Fit-for-purpose continuous improvement tools in pharmaceutical manufacturing permit ongoing risk mitigation.
By Ajay Babu Pazhayattil, M. Pharm., Eurofins Alphora Research Inc.; Marzena Ingram, Eurofins Alphora Research Inc.; and Naheed Sayeed-Desta, Sanofi Pasteur
The U.S. Food and Drug Administration (FDA) is working on implementing a reporting program allowing certain key quality metrics to be reported to the agency. Once in practice, the quality metrics initiative will improve predictability, helping the regulatory authority, industry, and patients1 in various ways. While the regulator continues to develop standard metrics for reporting, it is high time the industry turns toward implementing indices that provide warning signals on internal segments that may hinder the company’s compliance stature. The best industry use of such indices is to also help improve business efficiency problems.
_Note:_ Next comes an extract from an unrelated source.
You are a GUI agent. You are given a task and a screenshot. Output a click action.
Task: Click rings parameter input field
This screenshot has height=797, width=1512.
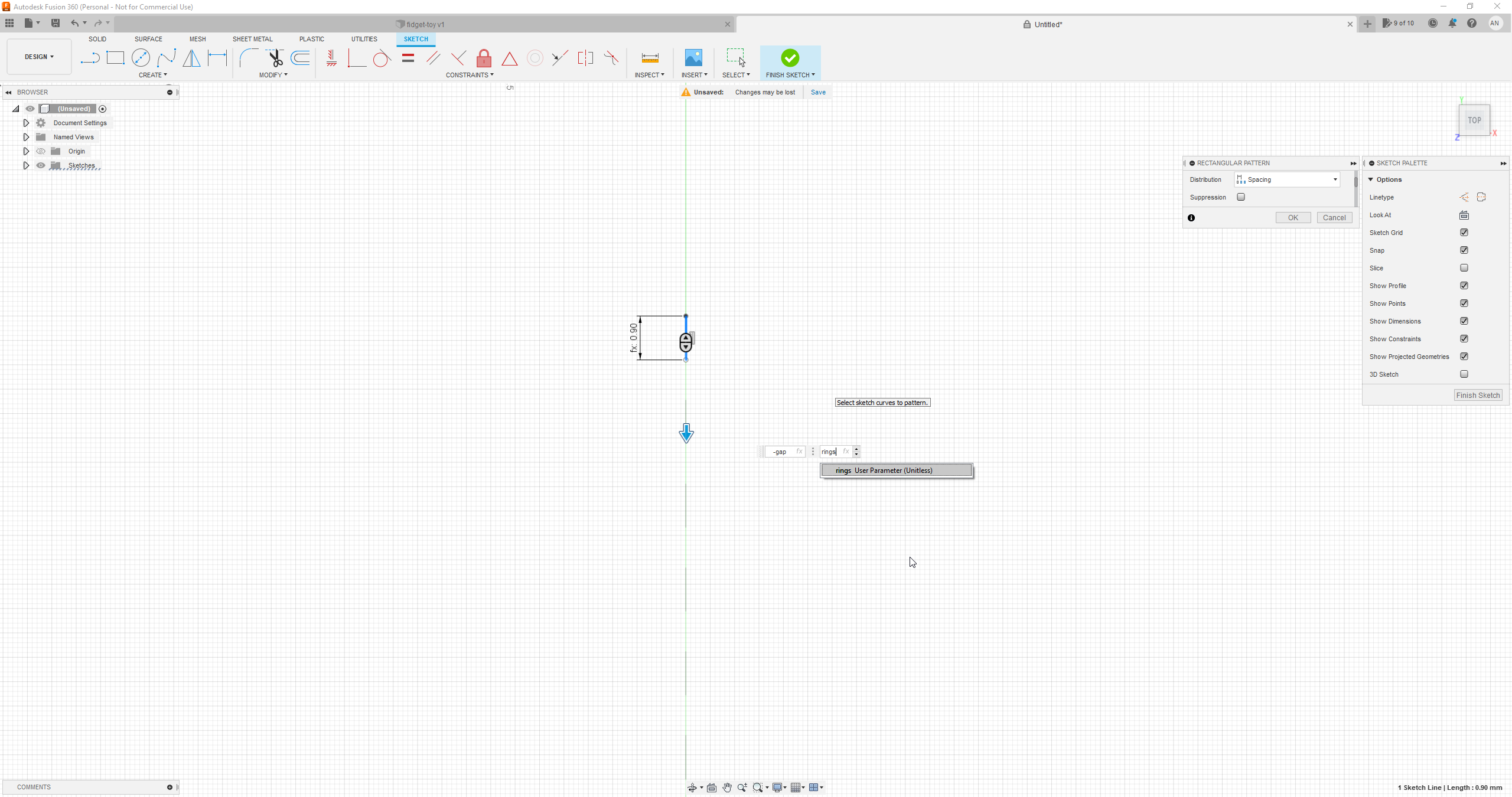pos(833,451)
A great opportunity exists for pharmaceutical scientists in optimizing already commercialized large portfolios of pharmaceutical products. Continuous improvement tools enhance visibility and trigger continuous improvement projects such as reformulation, process optimization, and new technology adoption. As a matter of fact, solid dosage formulations still remain a mainstay of the overall drug products manufactured and among new molecular entities. The recent surge of sterile parenteral formulations, primarily biologics, is expected to continue. Further, typical solid dose formulations of generic drugs make up the majority of the prescription market share totaling approximately 90 percent of the prescriptions filled.2 The annotations bring to our attention the need for continuous improvement in the form of advancements in traditional formulation technologies, improving operational efficiency, and application of new technologies such as continuous manufacturing3 for marketed products.